- Leader: Cameron Tinley
- Headquarters: 2 Roseberry Avenue, South Perth WA 6151
- Ideology: Vaccine hesitancy

Website
- nomandatoryvaccinationparty.com.au

= No Mandatory Vaccination Party =

The No Mandatory Vaccination Party is a political party formerly registered in the Australian state of Western Australia.

== History ==
The No Mandatory Vaccination Party was registered in January 2021 in preparation for the 2021 Western Australian state election. Cameron Tinley, the party's founder, had previously been fired from his job as a teacher at Atwell College for his refusal to get vaccinated for COVID-19. The party won no seats at the election, but was a part of a small party alliance that used group voting tickets to get each other elected, resulting in the election of the Legalise Cannabis and Daylight Saving parties to the state's Legislative Council despite neither party earning more than 2% of the vote. The No Mandatory Vaccination Party themselves almost won a seat in the South Metropolitan Region, despite earning only 0.94% of the primary vote; they were only defeated due to the state Liberal Party preferencing the Greens over any of the 19 smaller parties part of the alliance.

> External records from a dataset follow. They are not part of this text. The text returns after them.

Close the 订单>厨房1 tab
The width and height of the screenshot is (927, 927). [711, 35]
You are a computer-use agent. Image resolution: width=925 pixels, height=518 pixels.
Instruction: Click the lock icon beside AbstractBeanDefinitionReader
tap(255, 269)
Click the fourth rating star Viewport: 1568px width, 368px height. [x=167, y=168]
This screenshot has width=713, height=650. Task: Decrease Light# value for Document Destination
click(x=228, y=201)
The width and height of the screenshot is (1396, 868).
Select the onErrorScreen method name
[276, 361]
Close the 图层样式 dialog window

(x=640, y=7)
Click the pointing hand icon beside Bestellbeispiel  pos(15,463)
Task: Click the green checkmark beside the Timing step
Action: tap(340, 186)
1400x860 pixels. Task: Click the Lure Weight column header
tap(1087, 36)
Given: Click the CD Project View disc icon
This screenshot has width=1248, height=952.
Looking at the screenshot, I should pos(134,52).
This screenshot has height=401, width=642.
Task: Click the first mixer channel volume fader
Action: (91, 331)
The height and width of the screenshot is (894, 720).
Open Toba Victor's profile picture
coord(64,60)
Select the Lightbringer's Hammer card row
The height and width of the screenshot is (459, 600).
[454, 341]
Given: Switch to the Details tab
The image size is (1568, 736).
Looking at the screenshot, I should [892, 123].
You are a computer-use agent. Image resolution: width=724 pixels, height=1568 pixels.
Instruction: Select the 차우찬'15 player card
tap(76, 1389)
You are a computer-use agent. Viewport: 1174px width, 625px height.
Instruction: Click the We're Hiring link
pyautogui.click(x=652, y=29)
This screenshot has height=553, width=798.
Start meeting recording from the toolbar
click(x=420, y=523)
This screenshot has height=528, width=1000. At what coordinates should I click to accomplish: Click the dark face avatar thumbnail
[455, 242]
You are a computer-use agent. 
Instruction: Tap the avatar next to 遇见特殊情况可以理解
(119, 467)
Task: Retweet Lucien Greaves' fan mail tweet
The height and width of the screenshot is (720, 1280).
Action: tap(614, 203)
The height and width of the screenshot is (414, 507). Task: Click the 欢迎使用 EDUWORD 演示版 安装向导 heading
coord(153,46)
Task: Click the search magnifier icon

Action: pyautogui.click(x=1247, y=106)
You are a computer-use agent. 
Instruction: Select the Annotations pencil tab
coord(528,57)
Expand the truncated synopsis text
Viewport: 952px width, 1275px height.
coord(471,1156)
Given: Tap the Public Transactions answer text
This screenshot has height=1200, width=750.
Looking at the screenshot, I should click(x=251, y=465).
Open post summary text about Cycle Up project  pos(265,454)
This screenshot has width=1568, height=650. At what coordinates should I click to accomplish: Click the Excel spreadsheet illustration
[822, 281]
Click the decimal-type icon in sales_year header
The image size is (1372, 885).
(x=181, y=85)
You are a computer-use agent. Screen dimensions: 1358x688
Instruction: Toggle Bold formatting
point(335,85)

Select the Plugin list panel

In 2022, the party was de-registered due to a swathe of fake applications having inflated the party's members past the required 1500 members needed to be recognised by the federal government, with many of the fake applications originating from private school students aiming to troll the party. Tinley claimed that the party had "close to 3000" members before being audited by the government, and later that the party's website had been hacked resulting in the loss of the details of hundreds of members. The failure to acquire enough members before the registration deadline led to the party's members running nameless at the 2022 federal election.

== Members ==
The only two known members of the party are founder Cameron Tinley and Tricia Ayre, who are listed as a high school teacher and primary school teacher respectively. They both ran for seats representing Western Australia in the Senate at the 2022 federal election. The party initially planned to contest every Senate seat and Lower House electorate, but found their potential candidates instead choosing to join the United Australia Party.

==Policies==
The policies of the party exclusively concern Western Australian laws surrounding the administration of vaccines. Their site lists their policies as the following:

- Repealing Section 158 of the state's Public Health Act 2016
- Making it illegal for businesses or companies to require employees to receive vaccination
- Removing compulsory vaccination requirements for children to attend school
- Reintroducing the right to exercise conscientious objection to vaccinations
Tinley has stated that despite his party's policies being in line with that of anti-vaccination movements, not all members and candidates are anti-vaccine, and that the party was “not restricting our candidates from being vaccinated."